-- WHAT THE EXERCISE ASKS --
Copy the material from the line with "Find the location" up to and including the line with "The width and height of the screenshot is (409, 374).", swapping "particular" for "specific" and changing nothing else. Leave the pictures out of your copy.

-- RECORDS FOR THIS TASK --
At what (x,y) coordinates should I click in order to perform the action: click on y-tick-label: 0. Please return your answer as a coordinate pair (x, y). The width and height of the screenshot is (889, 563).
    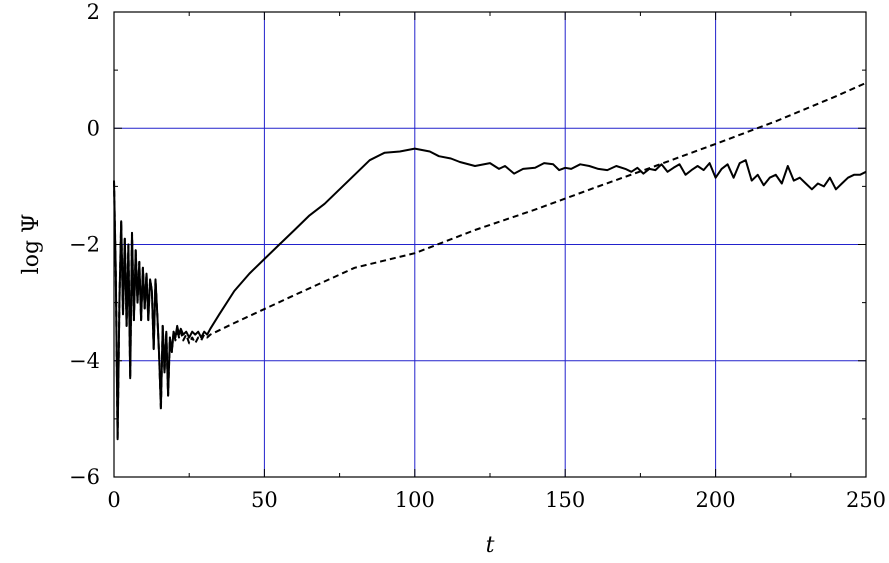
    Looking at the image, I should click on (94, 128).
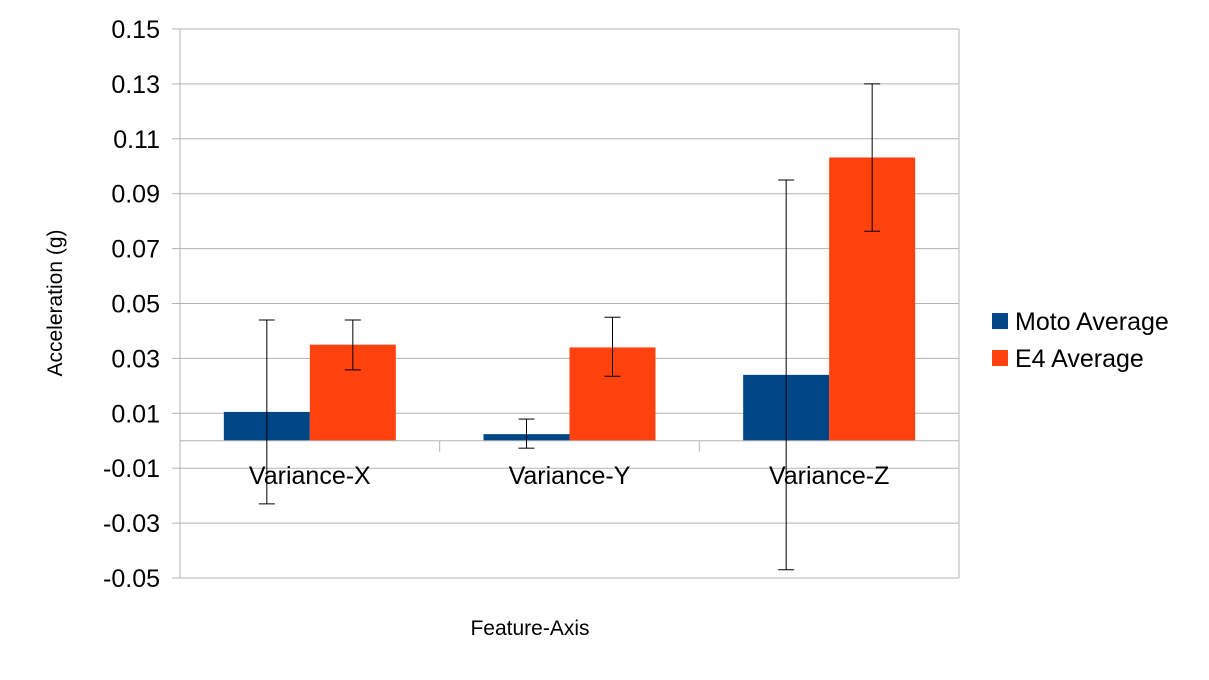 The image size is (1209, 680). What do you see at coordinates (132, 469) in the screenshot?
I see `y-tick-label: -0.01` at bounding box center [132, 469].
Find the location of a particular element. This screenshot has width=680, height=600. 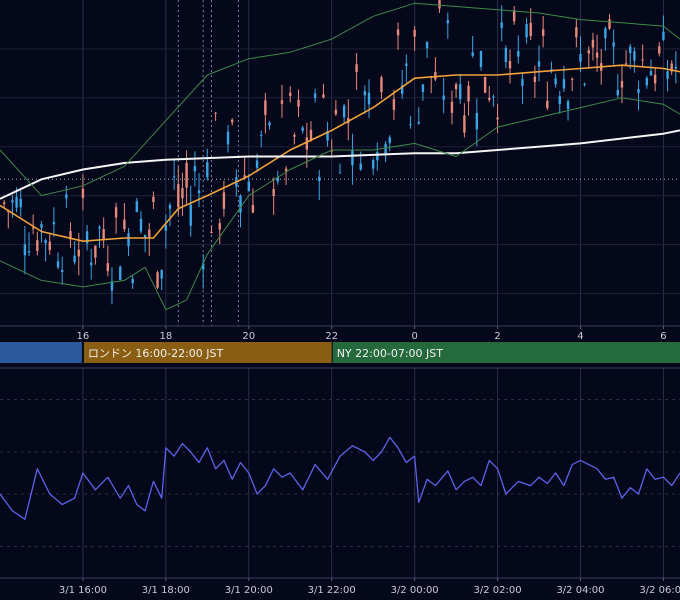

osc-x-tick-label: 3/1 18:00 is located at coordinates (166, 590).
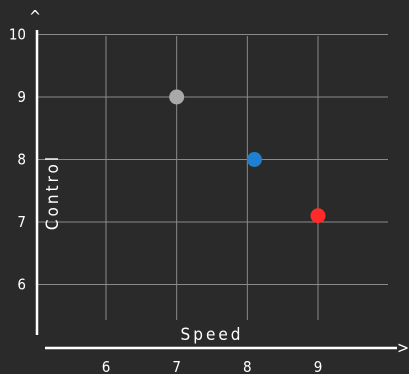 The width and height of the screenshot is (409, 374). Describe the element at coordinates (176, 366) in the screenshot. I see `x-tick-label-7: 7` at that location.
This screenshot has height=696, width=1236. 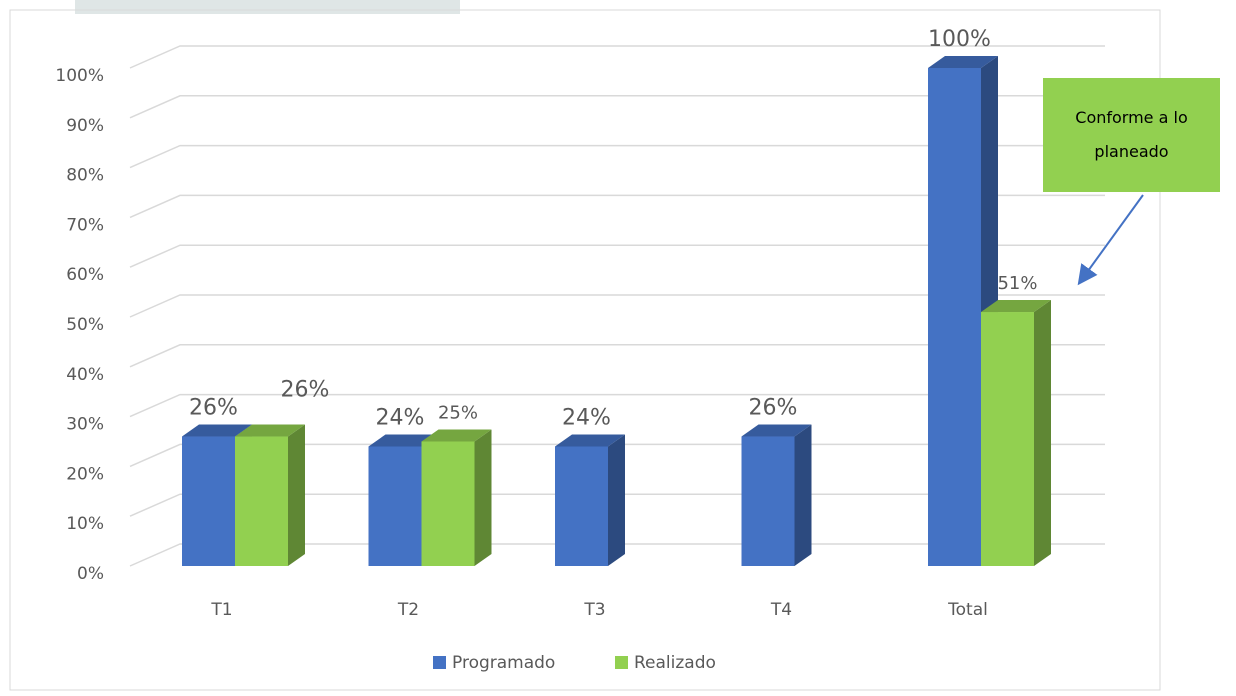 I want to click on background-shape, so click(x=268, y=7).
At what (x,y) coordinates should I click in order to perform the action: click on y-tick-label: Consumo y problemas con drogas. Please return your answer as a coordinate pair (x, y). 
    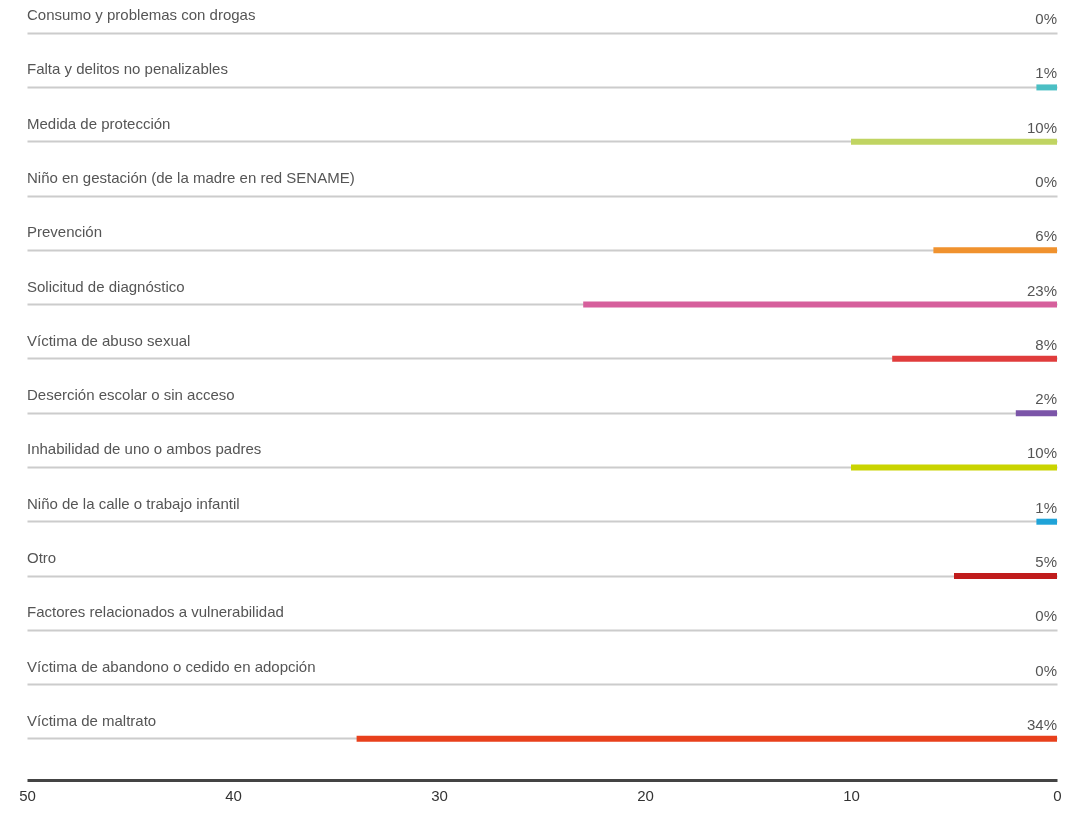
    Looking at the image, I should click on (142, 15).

-- RESPONSE BELOW --
Find the location of a specific element. This screenshot has width=680, height=600. 

osc-x-tick-label: 3/1 18:00 is located at coordinates (166, 590).
 The width and height of the screenshot is (409, 374). Describe the element at coordinates (176, 366) in the screenshot. I see `x-tick-label-7: 7` at that location.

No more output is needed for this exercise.